But Mr. Gandhi's mission to England delayed the evil day only for a while. So soon as the Provisional Government had give place to a Constitutional Government, the same Act, which had so stirred the Asiatic community, was passed by Parliament at a single sitting, and again submitted to the King.
The measure was passed so hurriedly, that its provisions were not discussed, and even the Colonial Secretary was not familiar with them. Three readings in one day concluded the matter, and in a short time the Royal sanction was given.
It was then that the movement, known as the "Passive Resistance Movement," took practical form. This was in July, 1907. At the same time, the resident Chinese, to the number of about one thousand, joined the Indians. Most of the Chinese were not British subjects, but as they were Asiatics, and involved in the new law, they felt the pressure of its provisions. They were splendidly organised at the time, and under the leadership of Mr. Leung Quinn, stood firm in the great struggle.
The leader's right hand during all these months of ceseless strain has been his brilliant English comrade, Mr. H. S. L. Polak, who, like Mr. Gandhi himself, is an attorney of the Supreme Court of the Transvaal. For weeks together, while the chief has been in prison, the burden of the struggle has fallen on Mr. Polak, who has borne it with un-wavering courage, the community having elected him as Assistant Secretary of the Transvaal British Indian Association. Knowing well all the twists and legal points in this strange business, he has been of invaluable assistance to the harassed Passive Resisters. In Court he has been their advocate, in the office their adviser, always their friend, at the same time he has devoted himself to the general interests of the British Indians, throughout South Africa, by pen and speech, with wonderful persistence. Like all great leaders of men, Mr. Gandhi has the magic power of attracting to himself the passionate devotion of such characters.
But the strain of this long resistance has told severely on the Indian community. Many of them have been practically ruined. Nevertheless, their splendid courage, determination, and self-restraint have won the admiration of all. The vegetable and fruit-sellers, the "hawkers," have entered into the spirit of the campaign with as great self-sacrifice and devotion as the wealthy men have shown. They have cheerfully gone in droves to prison. Some have suffered again and again. The justice of their cause has thrown a glamour even over the gloom of the cell and the degradation of their work. This is not, one would imagine, a good thing for the future effect of the prison-system, but it is the natural issue of the use which our rulers have made of it, in this controversy with men whom General Smuts described as "conscientious objectors." Their repeated imprisonment for such a cause has obliterated the criminal taint and the shame of such punishment, and they have taken "joyfully the spoiling of their goods."

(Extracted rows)
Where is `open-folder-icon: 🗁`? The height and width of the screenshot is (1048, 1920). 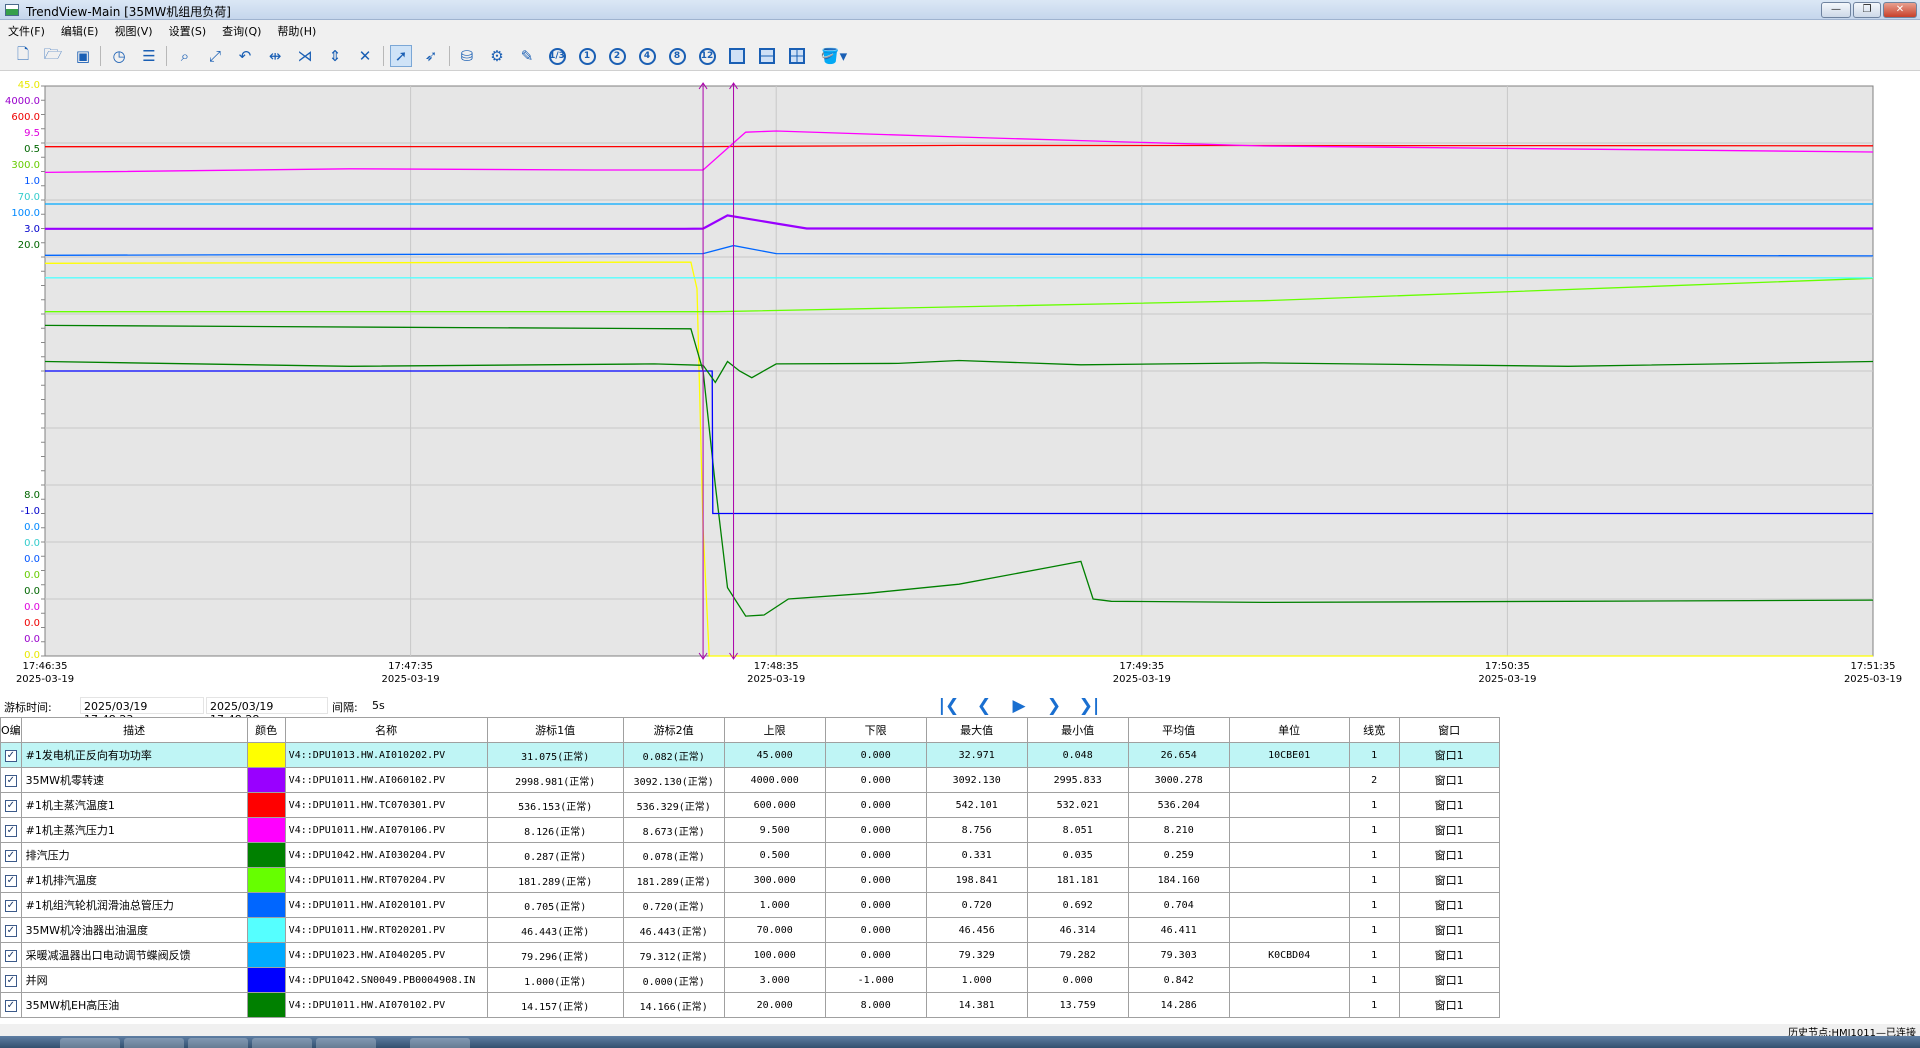
open-folder-icon: 🗁 is located at coordinates (53, 56).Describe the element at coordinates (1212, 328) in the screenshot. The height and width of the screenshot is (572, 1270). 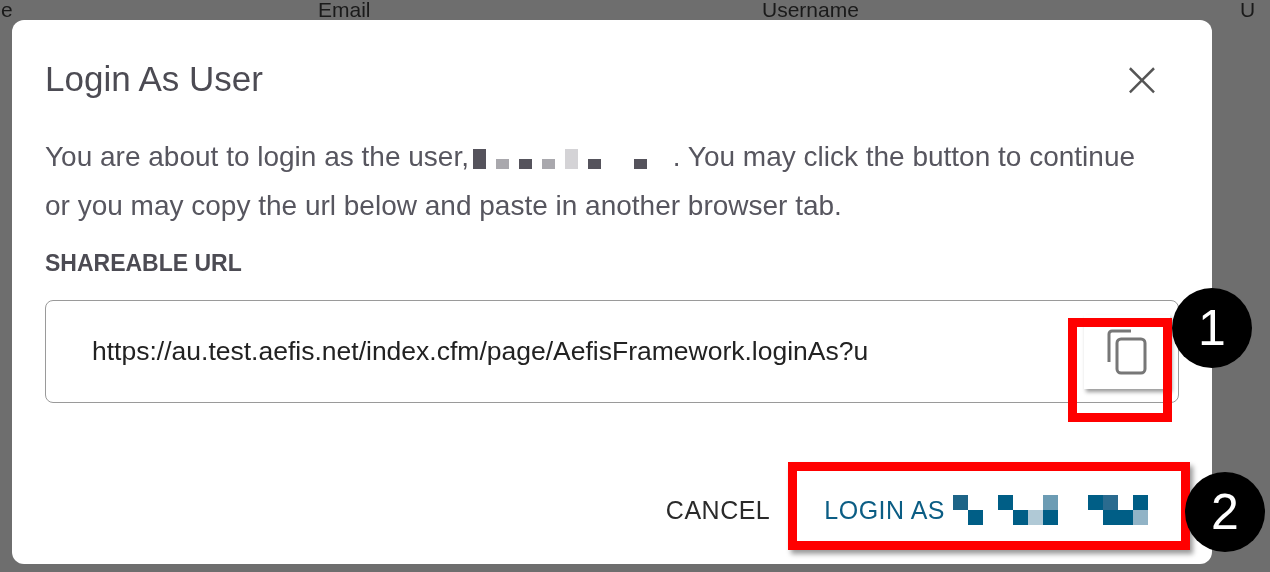
I see `step-badge: 1` at that location.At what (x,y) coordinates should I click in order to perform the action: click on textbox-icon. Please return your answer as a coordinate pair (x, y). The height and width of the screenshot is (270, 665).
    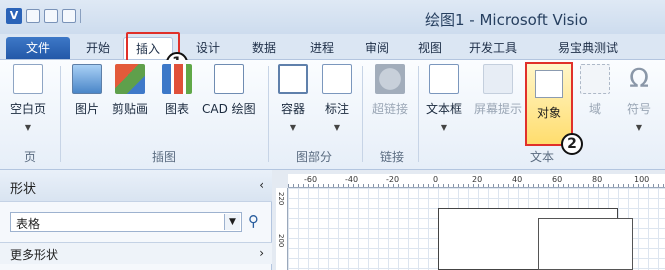
    Looking at the image, I should click on (444, 79).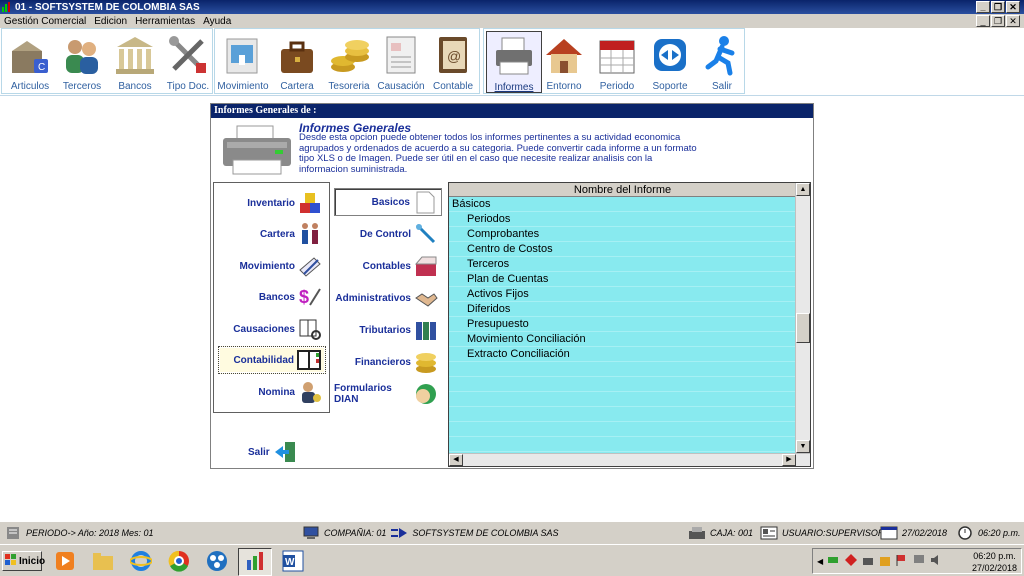 The width and height of the screenshot is (1024, 576). I want to click on report-row: Terceros, so click(622, 264).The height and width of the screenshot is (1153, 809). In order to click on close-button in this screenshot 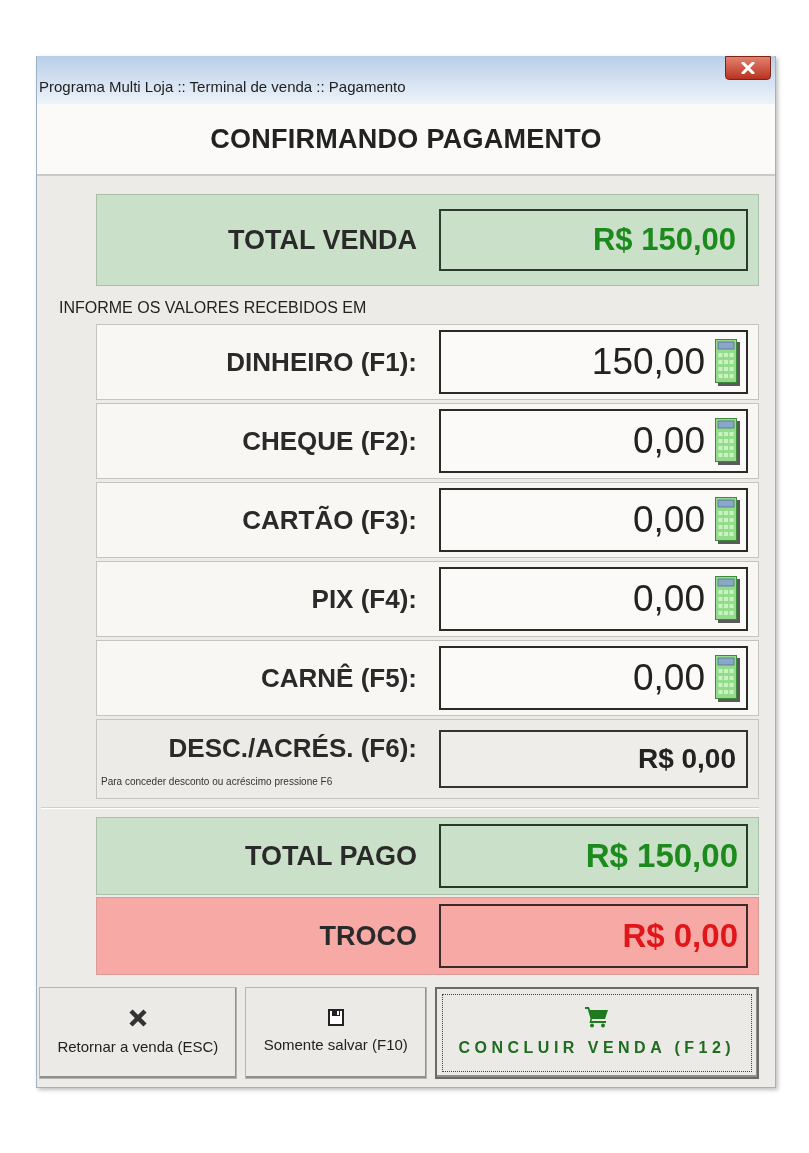, I will do `click(748, 68)`.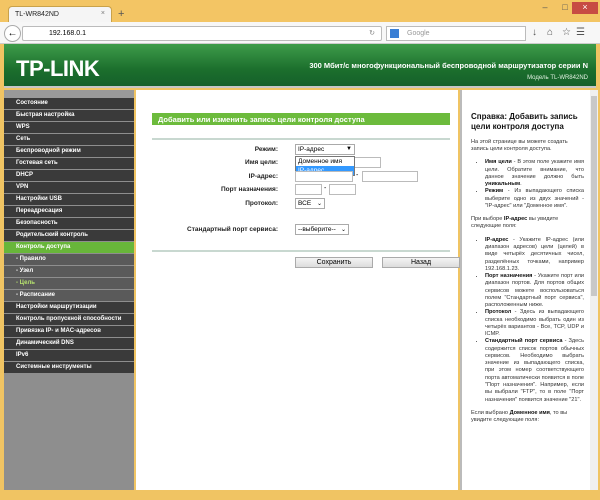 This screenshot has width=600, height=500. Describe the element at coordinates (488, 220) in the screenshot. I see `help-text: При выборе` at that location.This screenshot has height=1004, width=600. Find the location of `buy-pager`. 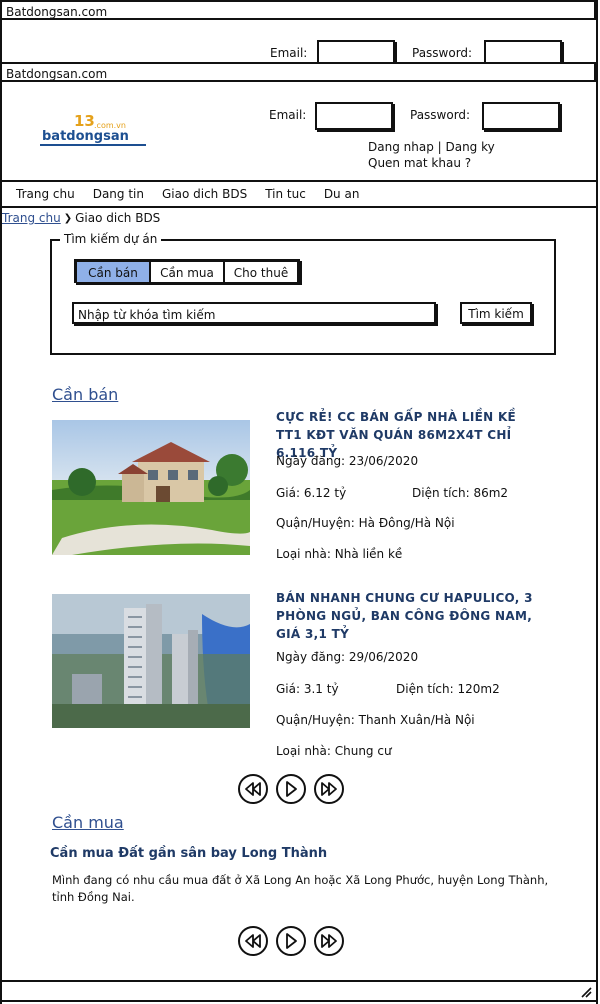

buy-pager is located at coordinates (291, 941). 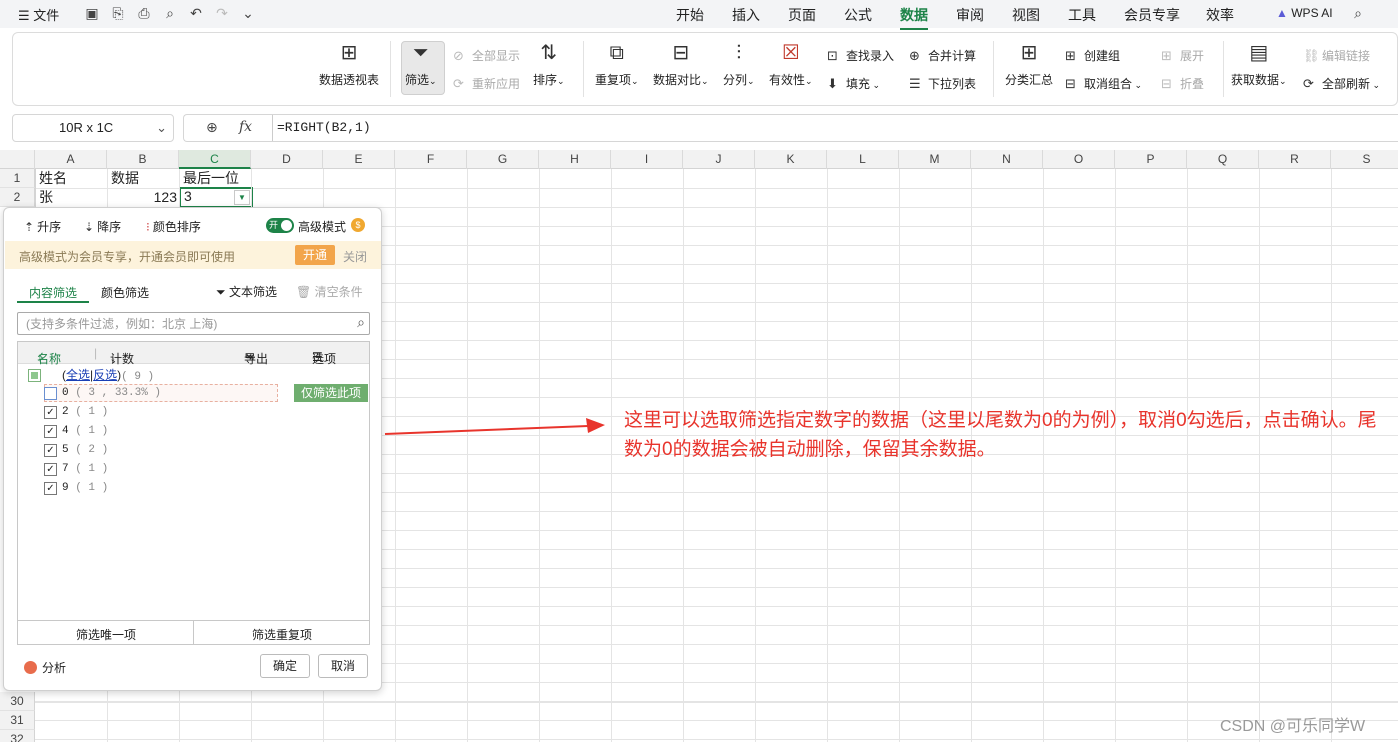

▶ **What you are asked to do**
Answer these questions from the passage on the Passive Resistance Movement:
(a) In what month and year did the movement take practical form?
(b) About how many resident Chinese joined the Indians?
(c) To what post did the community elect Mr. H. S. L. Polak?
The rows have nothing to do with this.

▶ **Response**
(a) July 1907
(b) About one thousand
(c) Assistant Secretary of the Transvaal British Indian Association